David,
There's a difference between a great test for the best players and being one of the best courses in the world. Yes it's a great piece of property and a course of note, but what specifically leads you to believe it's one of the best courses on the planet?
I think the variety of the holes there is excellent and the challenges it poses to good players are fantastic. I've never seen a course of that length that wasn't just bomb it, find it, whack it at the green. I think Bethpage is a perfect example of a course like that. I think it's grossly overrated. It's long for the sake of being long, it has incredibly boring, flat greens and is a paradigm of what is wrong with stretching golf courses to that length. Whereas Erin Hills is long (but plays shorter because of how firm the ground usually is), but rewards shotmaking.
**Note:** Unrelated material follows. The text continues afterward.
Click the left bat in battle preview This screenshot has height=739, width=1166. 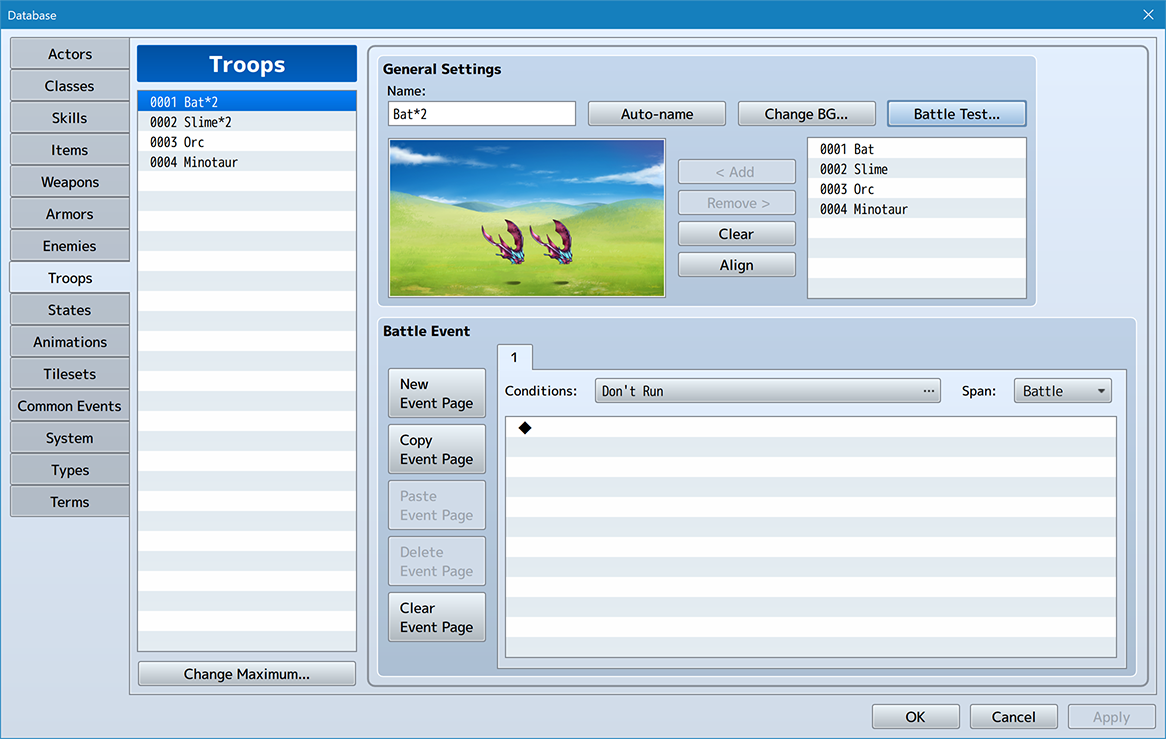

When I played the course, I was fortunate both to: (i) be swinging as well as I would the entirety of that summer and (ii) have a great caddy. There's so much strategy involved in picking lines off the tee to set up an angle for a second shot based on where the pin is and then how to play the approach shot to get it close.
I'll give you an example:
#10: When I played the pin was back right and my caddy told me the best way to get it close was to try and hit the slope 10 yds right of the green and let it feed down, but that the shot there worked best if you were on the right side of the fairway so you could draw it onto the slope helping it kick down.
I'm going to agree with Mike Davis on this one. I think it's a fantastic course and I've played a number of courses on the current US Open "rota." I think EH is much more interesting than, for example, Congressional or Baltusrol.